Sql-server – Doing lookup transformation

sql serverssis

I have a contactTypeDescription and I want to find the corresponding contactTypeId for that description. I am doing the following, however it throws a warning saying that atleast one column must be mapped. What am I doing incorrectly?

enter image description here

Best Answer

Left hand item is the "Available Input Columns". That's the data in your pipeline.

The right hand item is the "Available Lookup Columns" - that's the reference data.

When you click the check button, that adds the lookup entry into the pipeline. Thus, you are adding ContactTypeId as a new column and you are replacing ContactTypeDescription.

That's likely not what you want to be doing.
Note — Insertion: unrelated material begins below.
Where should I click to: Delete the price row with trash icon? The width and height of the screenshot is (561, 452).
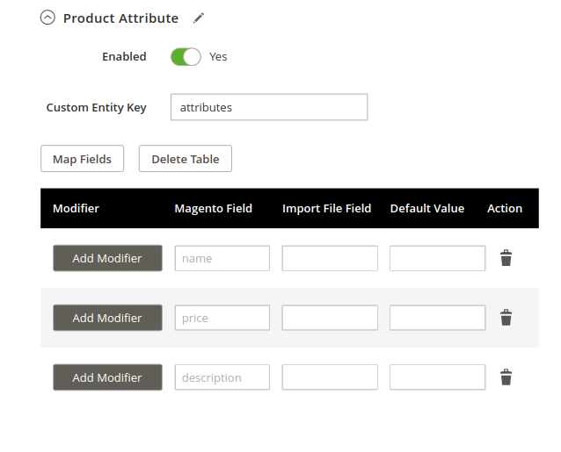pos(506,318)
Instead, you want to click and drag the ContactTypeDescription column from the left side to the matching column on the left. You then want to unclick the ContactTypeDescription from the right hand side because, why replace the value with the same thing?
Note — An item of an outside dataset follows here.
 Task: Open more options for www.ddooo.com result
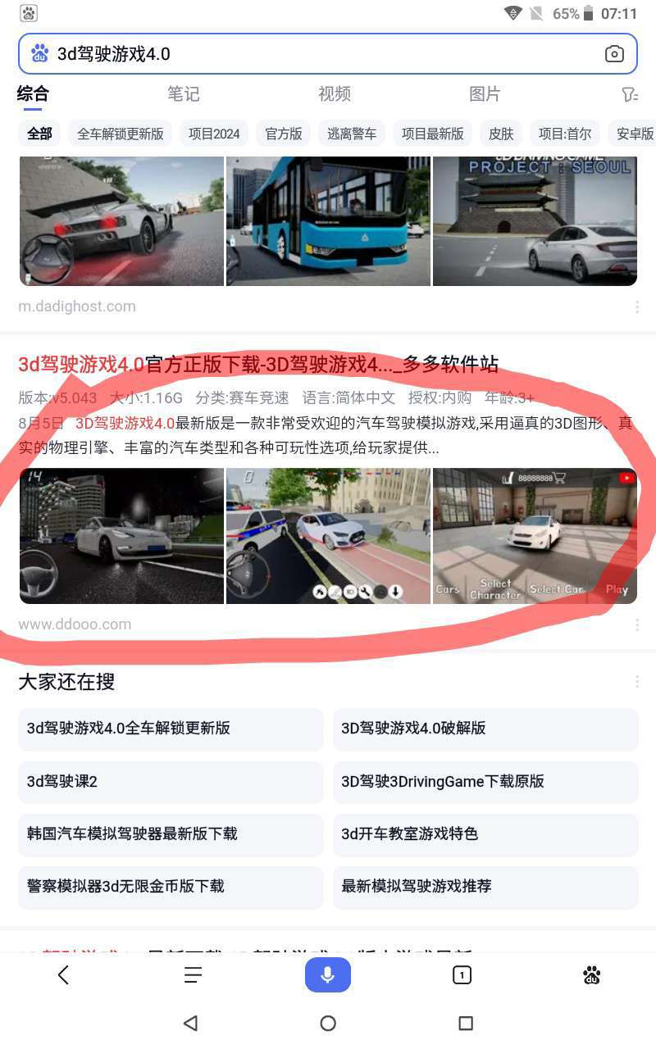637,625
That will tell the SSIS engine that a match is performed by these two things being equal.

Here comes the nuances of the lookup.

Depending on whether you specify a Full Cache (default) or a Partial/None cache, will determine what matching rules are used. Full cache is going to be case sensitive as it uses .NET equality. Partial/None is going to rely on your database rules (generally case insensitive in my world).

The choice on the Connection tab of selecting a table is fine for small data sets but if you don't need LastModifierIdentityId, why have the source system read it from disk, stream it across the network, have SSIS cache that in memory if you're never going to use it? Instead, write a simple SELECT there. SELECT T.ContactTypeId, T.ContactTypeDescription FROM dbo.Table AS T; Now you're only pulling the data you need, the source system can possibly use an index to satisfy that query, there's less traffic over the network and you're not bloating your lookup cache.

Speaking of bloating, the Full Cache, which is generally what you want, does have an impact on the start time of your package. Before it begins executing, all the requested data from the source system must be brought into the local memory before the first bit of data starts moving. That's a great strategy if you're loading a 50 GB file and you need to compare it against 1000 possible codes. On the otherhand, when you're loading trading data and the source is 1000 rows and your reference table is 50 GB, that's a sizeable delay before your package can even start processing. In a situation like that, you might be interested in a partial/none cache.